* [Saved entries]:
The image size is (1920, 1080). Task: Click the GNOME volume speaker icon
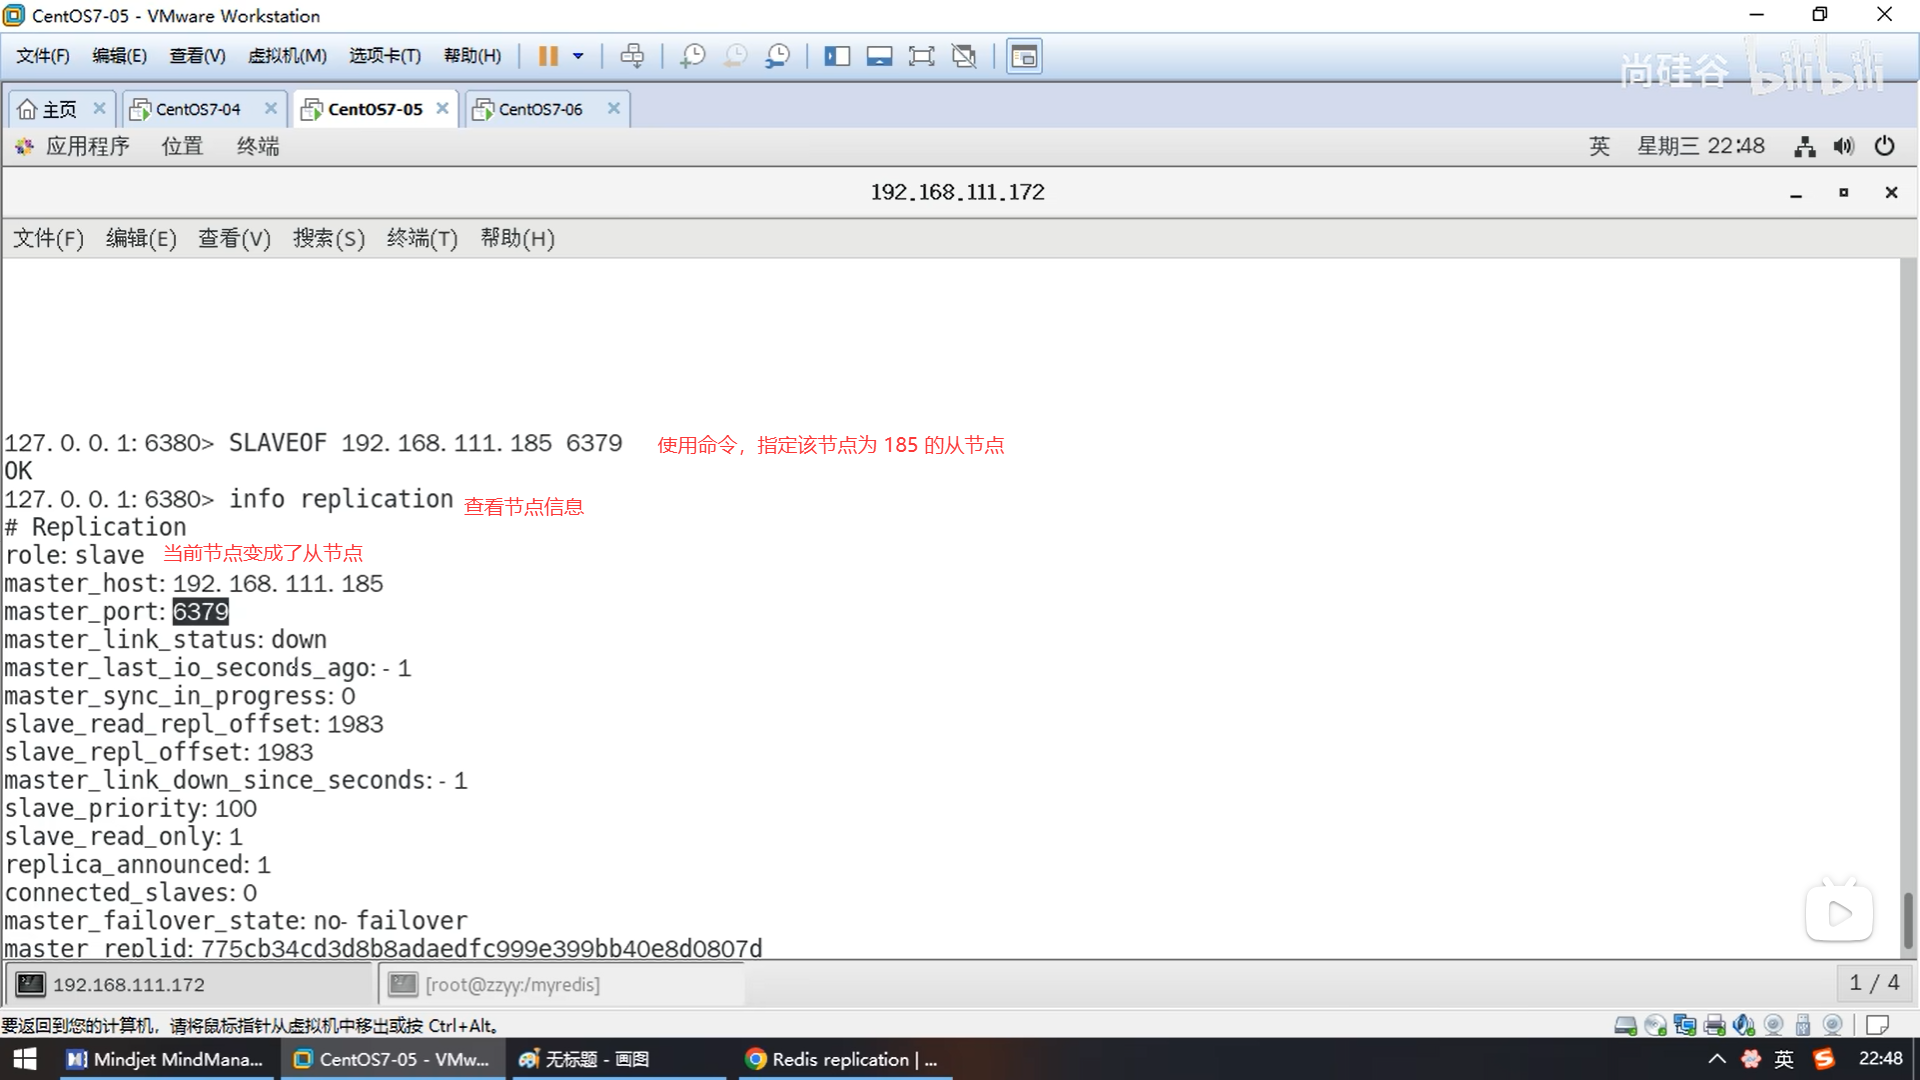(1843, 147)
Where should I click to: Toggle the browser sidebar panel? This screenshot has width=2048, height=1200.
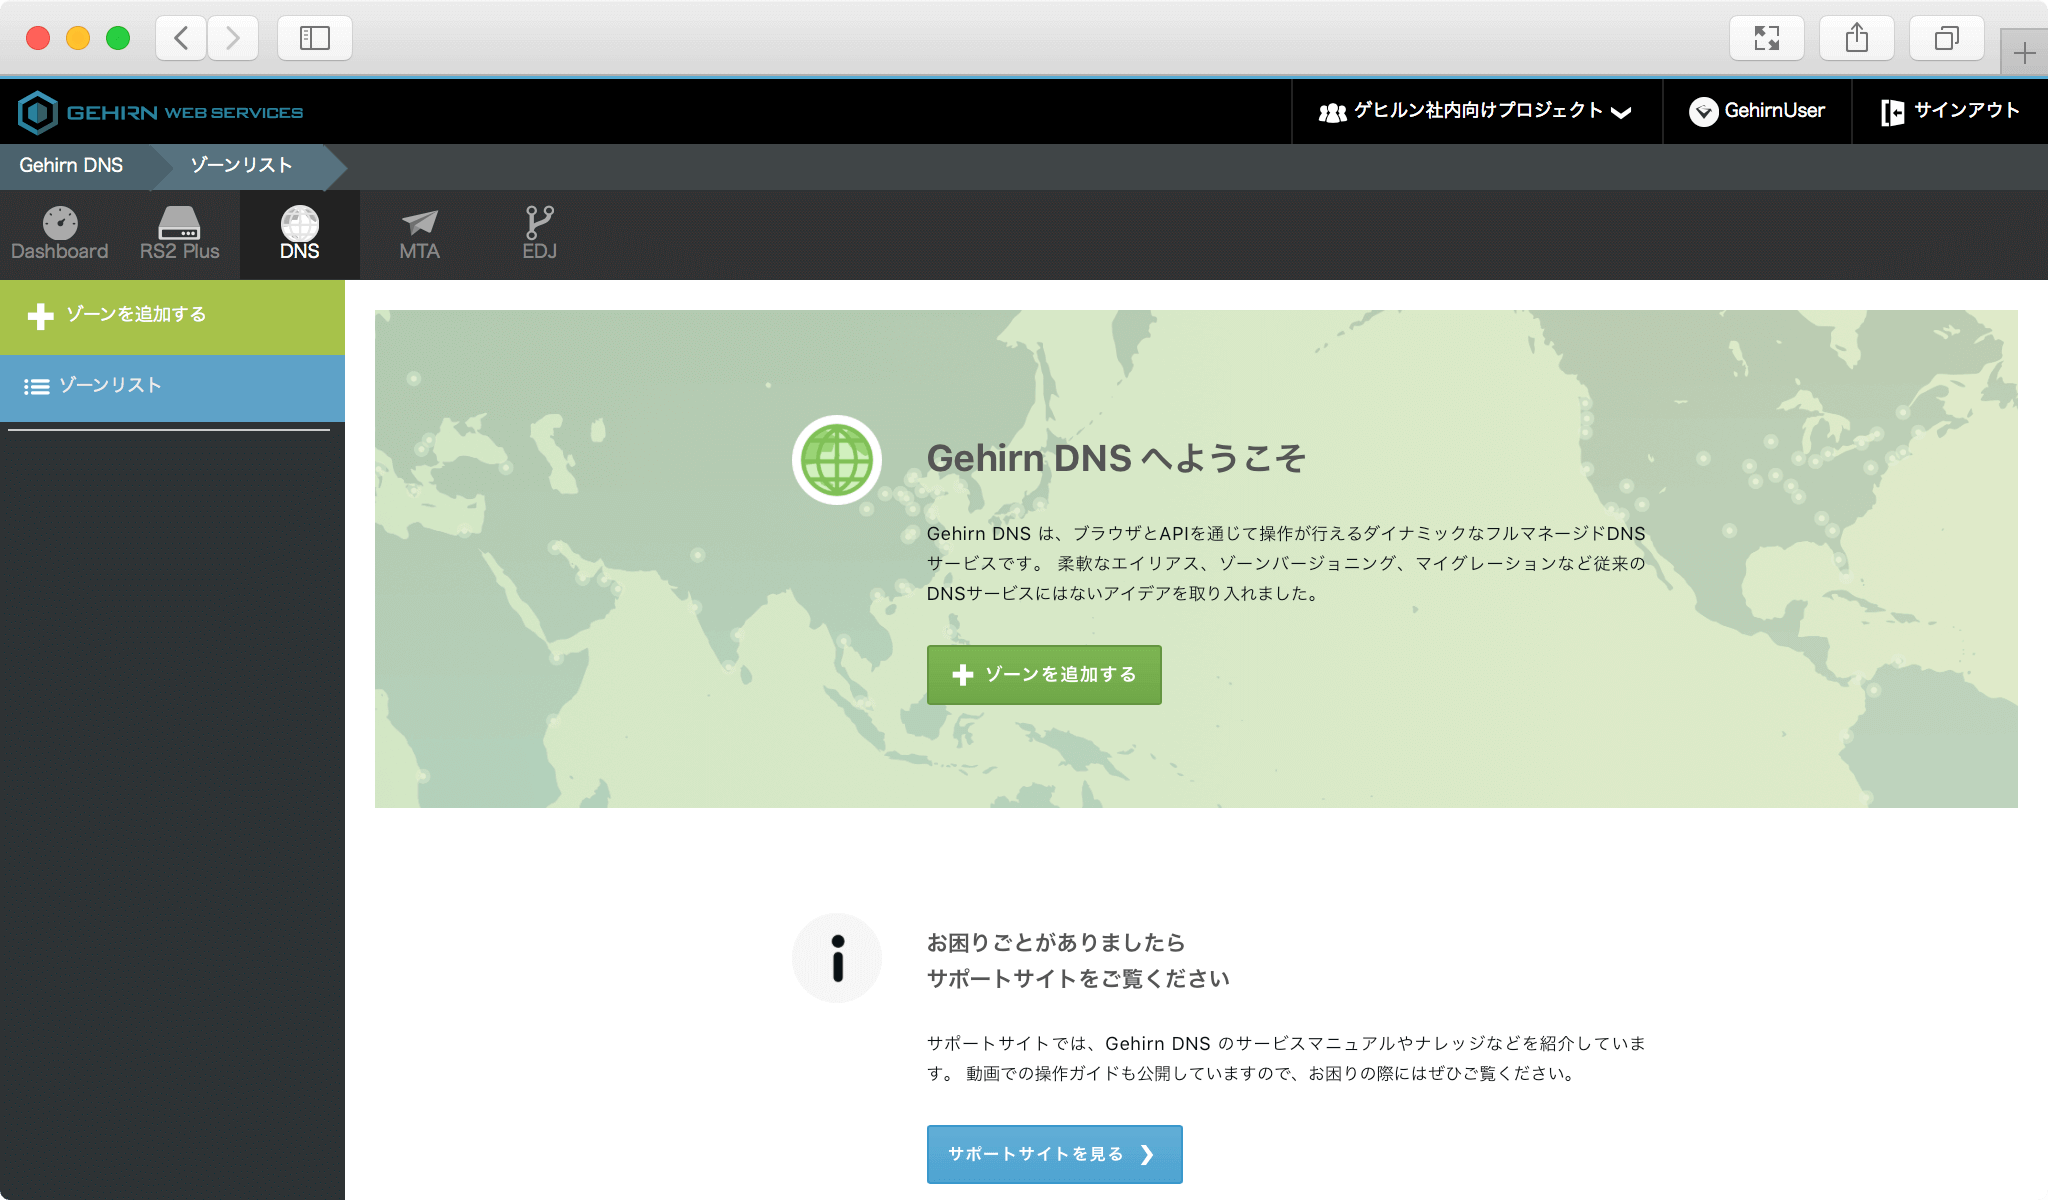point(314,37)
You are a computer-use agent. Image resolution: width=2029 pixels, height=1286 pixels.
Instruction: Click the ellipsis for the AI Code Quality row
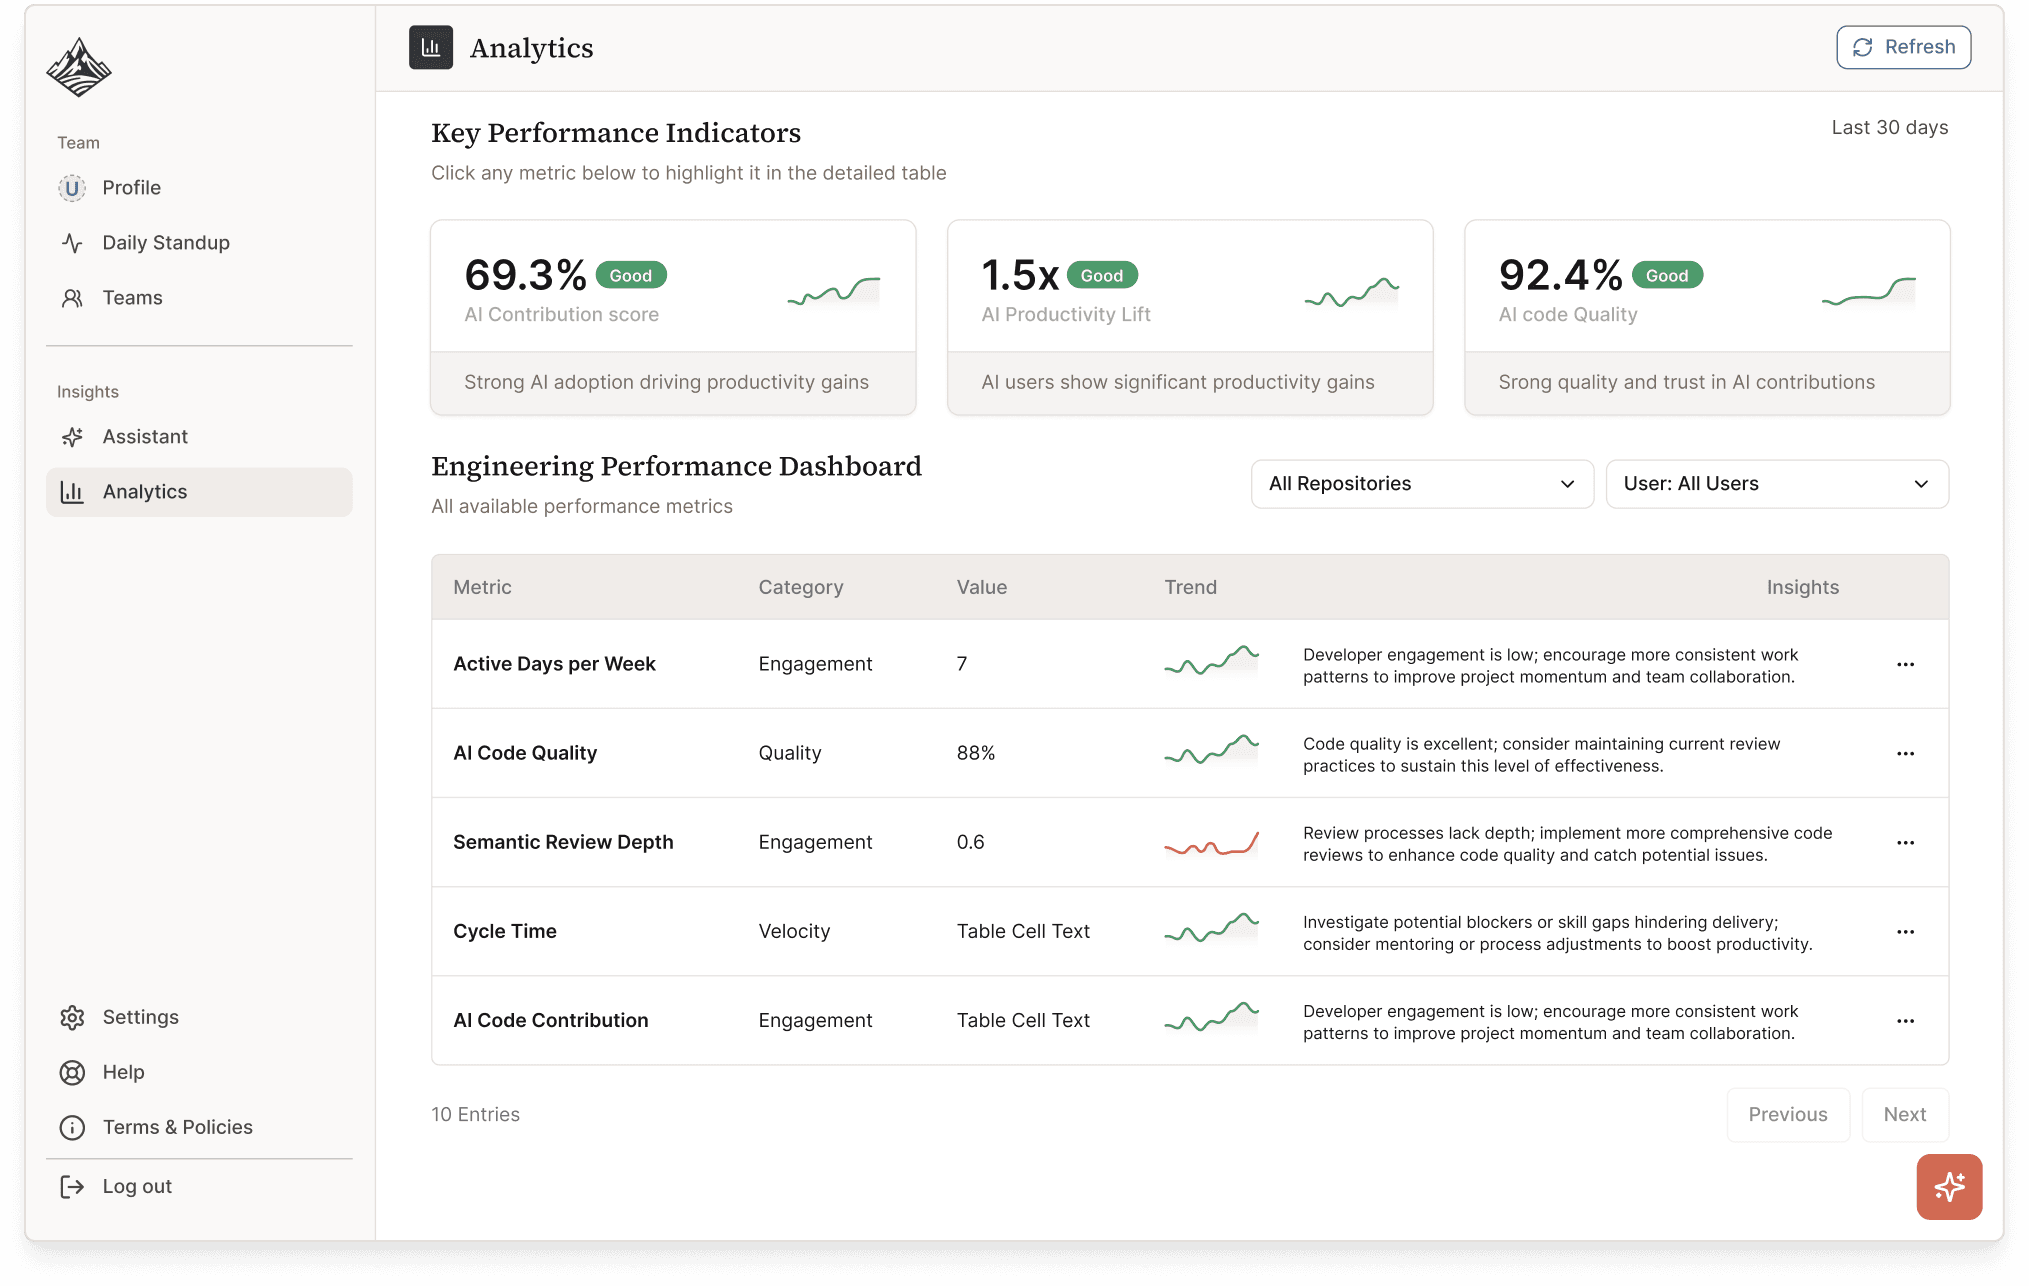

* [What the exercise asks]: Transcribe all of the records exactly, without reproducing their pictures.

* [Task output]:
The image size is (1920, 1080). Task: Click the GNOME volume speaker icon
(1843, 147)
Where should I click to: Toggle the browser sidebar panel? This screenshot has width=2048, height=1200.
point(314,37)
You are a computer-use agent. Image resolution: width=2029 pixels, height=1286 pixels.
Instruction: Click the ellipsis for the AI Code Quality row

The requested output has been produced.